# [Record extracts]
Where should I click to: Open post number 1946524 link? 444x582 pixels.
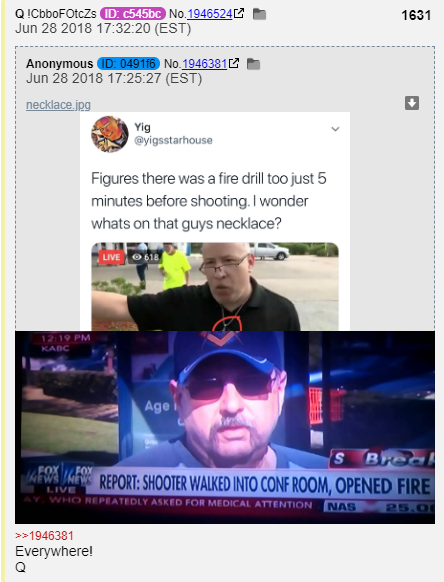210,14
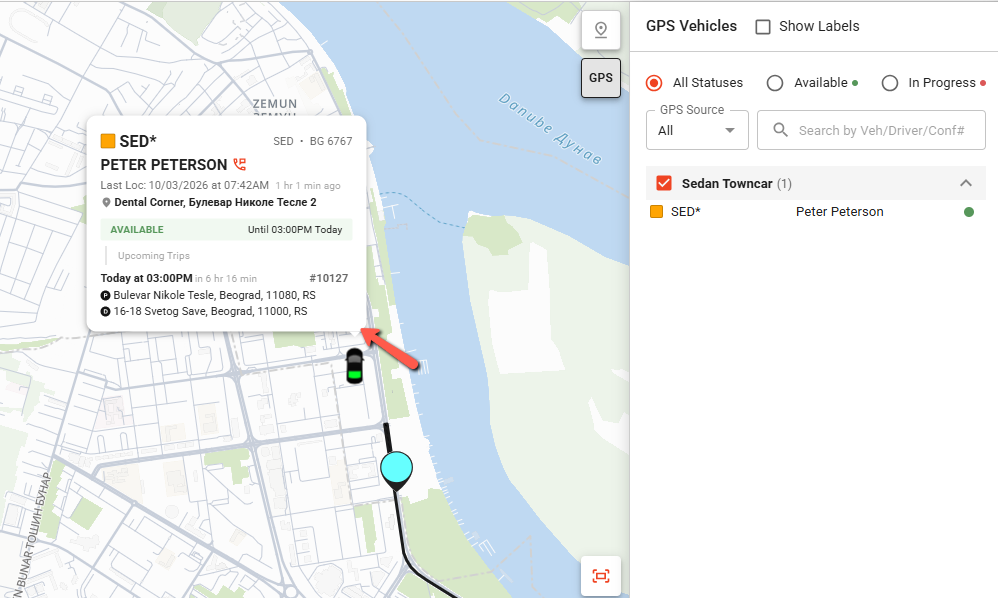Image resolution: width=998 pixels, height=598 pixels.
Task: Click the search magnifier icon
Action: (780, 130)
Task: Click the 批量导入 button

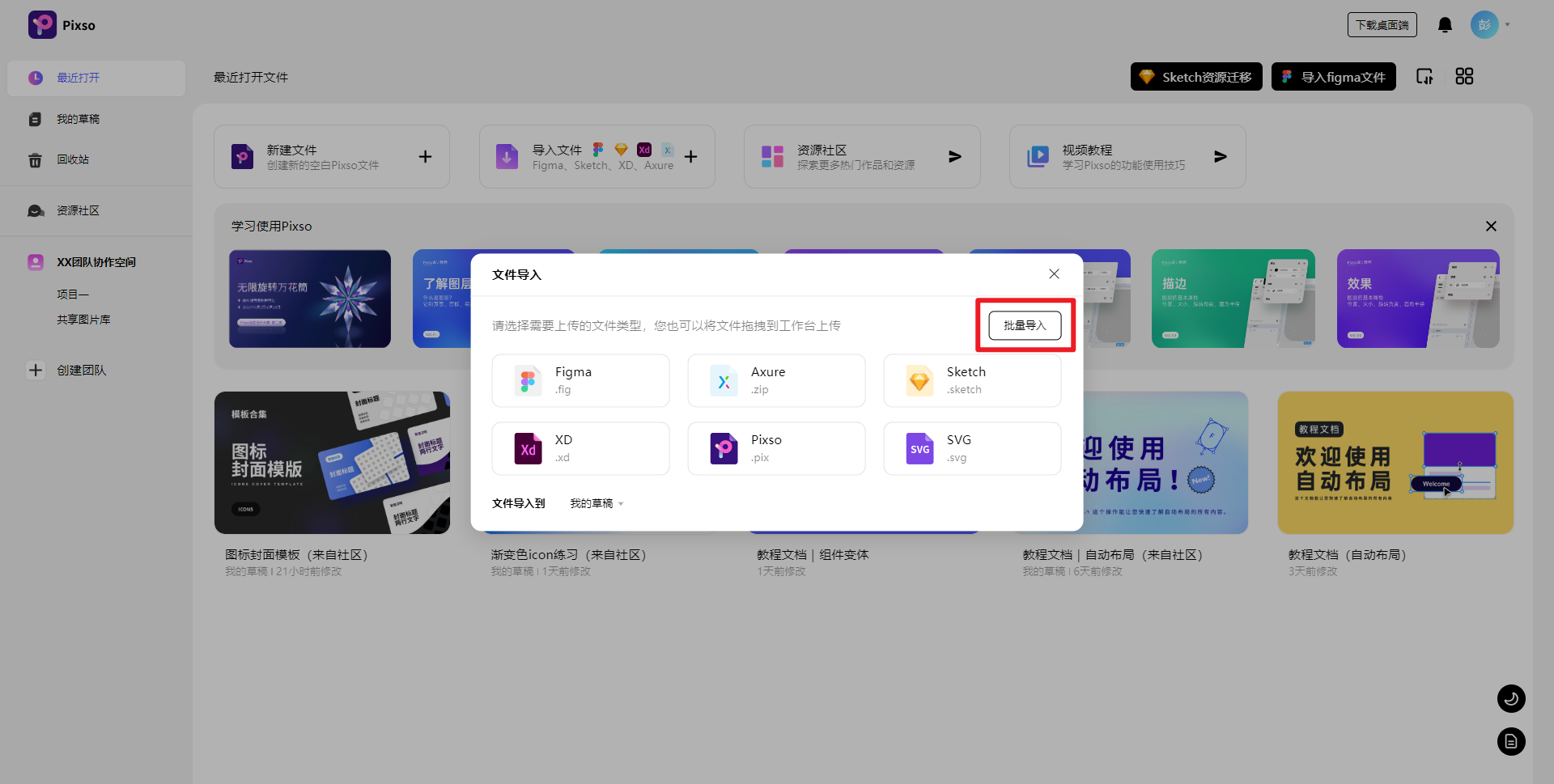Action: 1024,324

# [Your objective]
Write out the listing above line for line, leaving out the pictures.

# [Exercise output]
Where should I click to: Open post number 1946524 link? 444x582 pixels.
210,14
Image resolution: width=998 pixels, height=598 pixels.
Task: Click the search magnifier icon
Action: (780, 130)
Task: Click the 批量导入 button

Action: 1024,324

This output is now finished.